Just bear in mind though that a lease is a loan, albeit a special type of loan and one that comes with some strings attached. It is likely therefore that the total cost of ownership will be more compared to buying a particular product outright.
In many cases – just like it is the case for most mobile phone contracts, you will be able to upgrade to newer technology if you can afford an early settlement fee, an option that will be attractive if it allows the company to make significant savings elsewhere.
Buying outright on the other hand means that your assets will depreciate over time and technology-related products are probably the ones depreciating the fastest.
As a sweetener, some vendors go as far as giving a cashback, up to 25% in some cases, when the equipment is returned after the lease expires and on the proviso that a new lease is taken. This makes disposing of the assets easier since the onus will be on the original seller to dispose of it responsibly.
In most cases though, companies will be able to purchase the hardware outright, for a nominal fee and many decide to give away the gear to their own staff to boost morale or auction them for charity.
Even small companies can apply for a lease with many offering leasing plans for startups from as little as £3,000. More established companies or multi-nationals are likely to have more complex leasing agreements that run into tens or even hundreds of millions of pounds.
A few reminders about leasing agreements: Make sure you know where you stand when it comes to maintaining the leased products. Who is responsible for the maintenance and insurance? What are the small prints and hidden fees etc?
But what about something as intangible as software? Well, more and more vendors are offering software-as-a-service (or SaaS) options for their software packages.
Sometimes, like Adobe, it is the only option available. You get the same advantages as for your hardware except that very often, you will get bumped to the newest version (or get new features or goodies) for free as part of your package.
That happens a lot with Microsoft and its popular Office 365 package, which started life as Office 2013 before smoothly transitioning to Office 2016.
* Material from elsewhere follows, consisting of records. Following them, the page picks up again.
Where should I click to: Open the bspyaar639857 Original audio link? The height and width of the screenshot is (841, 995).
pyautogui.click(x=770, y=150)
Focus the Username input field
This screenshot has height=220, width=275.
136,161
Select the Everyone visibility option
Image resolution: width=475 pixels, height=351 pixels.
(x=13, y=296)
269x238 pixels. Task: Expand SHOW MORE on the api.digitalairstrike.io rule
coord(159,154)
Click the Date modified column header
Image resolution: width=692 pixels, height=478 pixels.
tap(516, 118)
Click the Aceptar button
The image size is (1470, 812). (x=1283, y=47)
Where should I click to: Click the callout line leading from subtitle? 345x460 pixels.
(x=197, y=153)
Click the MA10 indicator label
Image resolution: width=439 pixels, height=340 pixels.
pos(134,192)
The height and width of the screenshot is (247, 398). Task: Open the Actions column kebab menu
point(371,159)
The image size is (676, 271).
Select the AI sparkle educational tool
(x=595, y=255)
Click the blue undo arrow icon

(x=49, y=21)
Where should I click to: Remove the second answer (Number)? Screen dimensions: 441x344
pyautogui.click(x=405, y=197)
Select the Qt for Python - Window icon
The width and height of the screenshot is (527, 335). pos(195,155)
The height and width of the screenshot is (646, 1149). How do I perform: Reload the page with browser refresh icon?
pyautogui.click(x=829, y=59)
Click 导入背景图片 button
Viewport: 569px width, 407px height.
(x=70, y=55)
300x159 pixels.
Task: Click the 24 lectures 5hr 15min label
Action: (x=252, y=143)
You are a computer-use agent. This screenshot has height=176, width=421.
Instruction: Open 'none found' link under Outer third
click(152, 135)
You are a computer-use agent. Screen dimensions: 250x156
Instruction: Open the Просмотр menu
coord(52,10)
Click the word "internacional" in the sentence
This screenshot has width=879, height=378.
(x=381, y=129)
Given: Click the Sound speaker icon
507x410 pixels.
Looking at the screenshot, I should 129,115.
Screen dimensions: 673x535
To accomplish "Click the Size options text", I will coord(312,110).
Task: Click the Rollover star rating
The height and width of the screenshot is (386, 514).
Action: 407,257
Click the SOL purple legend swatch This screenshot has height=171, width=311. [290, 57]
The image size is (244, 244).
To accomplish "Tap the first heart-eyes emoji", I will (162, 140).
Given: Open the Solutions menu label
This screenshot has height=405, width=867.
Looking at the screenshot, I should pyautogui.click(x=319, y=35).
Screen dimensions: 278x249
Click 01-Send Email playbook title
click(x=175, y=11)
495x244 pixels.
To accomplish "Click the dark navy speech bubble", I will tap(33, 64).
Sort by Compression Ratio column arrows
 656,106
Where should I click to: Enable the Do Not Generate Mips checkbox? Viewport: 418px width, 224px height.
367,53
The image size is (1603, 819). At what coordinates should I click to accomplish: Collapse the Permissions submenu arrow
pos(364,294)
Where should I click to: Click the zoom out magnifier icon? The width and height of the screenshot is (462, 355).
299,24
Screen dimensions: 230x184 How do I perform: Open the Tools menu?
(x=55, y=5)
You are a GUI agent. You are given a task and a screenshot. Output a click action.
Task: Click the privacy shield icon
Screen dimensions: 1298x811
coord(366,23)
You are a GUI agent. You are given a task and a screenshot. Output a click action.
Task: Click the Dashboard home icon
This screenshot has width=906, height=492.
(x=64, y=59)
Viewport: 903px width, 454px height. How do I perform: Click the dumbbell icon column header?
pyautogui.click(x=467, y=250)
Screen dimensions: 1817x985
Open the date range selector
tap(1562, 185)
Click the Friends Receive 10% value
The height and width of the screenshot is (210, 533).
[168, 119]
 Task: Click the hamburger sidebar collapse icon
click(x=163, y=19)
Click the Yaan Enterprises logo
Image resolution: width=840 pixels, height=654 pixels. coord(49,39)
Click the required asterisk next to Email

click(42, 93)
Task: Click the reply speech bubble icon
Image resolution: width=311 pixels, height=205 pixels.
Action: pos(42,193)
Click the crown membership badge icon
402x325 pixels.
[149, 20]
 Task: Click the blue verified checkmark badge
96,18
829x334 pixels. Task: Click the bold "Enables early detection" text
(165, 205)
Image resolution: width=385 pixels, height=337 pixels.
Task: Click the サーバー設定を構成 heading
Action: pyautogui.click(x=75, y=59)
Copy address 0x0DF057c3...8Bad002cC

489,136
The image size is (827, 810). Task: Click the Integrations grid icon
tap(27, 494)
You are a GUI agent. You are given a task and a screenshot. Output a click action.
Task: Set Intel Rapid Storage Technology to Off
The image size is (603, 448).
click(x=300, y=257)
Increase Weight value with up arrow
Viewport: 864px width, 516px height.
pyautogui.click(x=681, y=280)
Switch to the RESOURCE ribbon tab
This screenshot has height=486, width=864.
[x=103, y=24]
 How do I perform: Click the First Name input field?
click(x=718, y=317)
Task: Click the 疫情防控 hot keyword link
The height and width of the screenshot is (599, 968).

But it is not always rosy; sometimes you may not always like the newer features especially if you're not allowed to roll back (hello Google) and when the service provider decides to hike up the monthly subscription costs or suddenly reduce, say an allowance, there is little users can do other than, well, swallow the pill.
On the whole though, SaaS is almost certainly the better way to go forward for software despite the cons and for some niche markets, it might soon be the only way to go soon.